Right after Caroline Laur had finished giving thanks for her home, a neighbor at church told her that a company had submitted permit requests to build an asphalt plant in their community. The plans indicated the plant would be 250 feet from Laur’s backdoor.

Laur lives in Anderson, North Carolina, a rural township with just over 2,000 people (and zero cell towers). It is one of the many predominantly Black communities in the United States experiencing a perfect storm of injustices threatening the health of residents and their environment.

Predominantly Black neighborhoods in the U.S. have historically been exposed to higher rates of air pollution. Specifically, Black people in America are exposed to about 1.5 times more particulate matter—a form of air pollution known to cause cancer—than White people.

These days, the risks are even higher. Because exposure to air pollutants decreases lung function, communities in polluted areas are more susceptible to COVID-19; a recent Harvard study found that people in areas with high particulate matter are 8% more likely to die of the coronavirus than those in areas where the pollution is just one unit lower.

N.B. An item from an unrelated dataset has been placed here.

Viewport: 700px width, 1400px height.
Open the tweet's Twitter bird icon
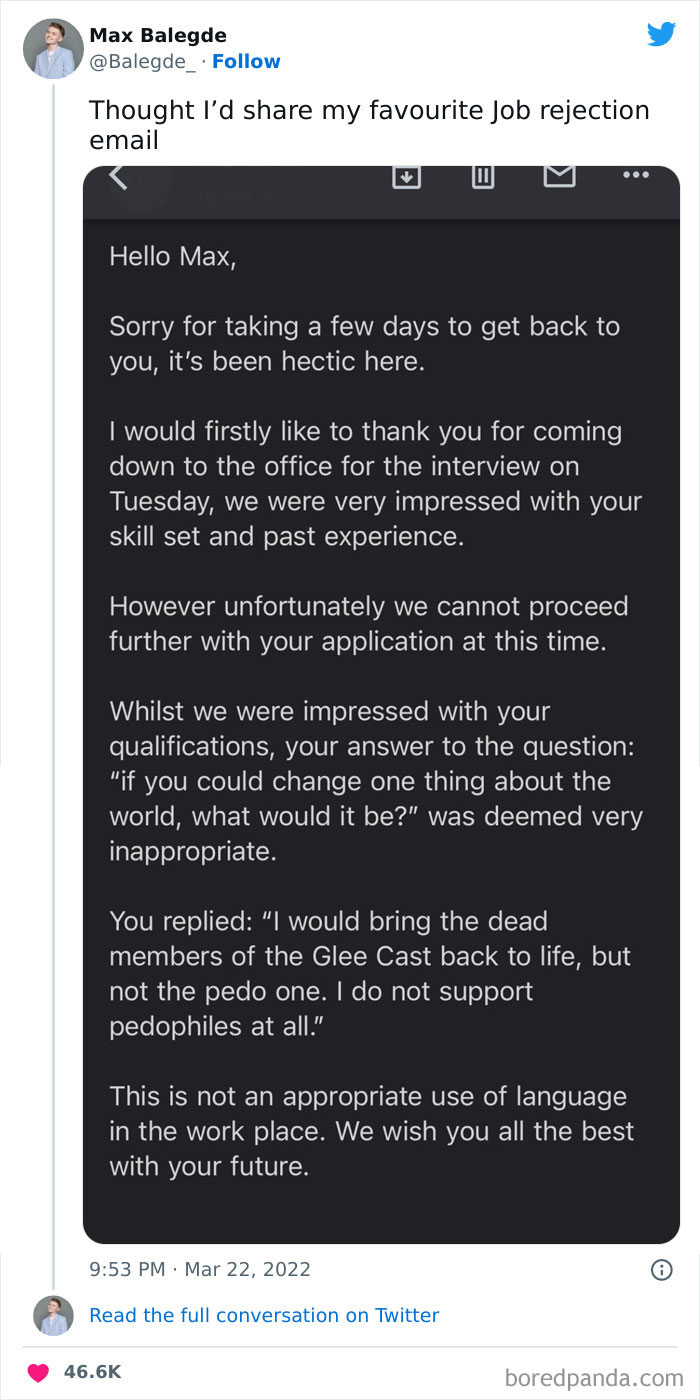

The plant that would threaten Laur’s health and home was awaiting the approval of an air permit by the North Carolina Department of Air Quality which, if approved, would basically greenlight the project. “This made me get out and go door to door,” Laur says. One by one, she alerted her neighbors to the prospect of the asphalt plant. In the end, three neighbors joined her efforts—the Rev. Bryon Shoffner, Anita Foust, and Bill Compton. Together, they formed the Anderson Community Group to advocate for environmental justice in their community.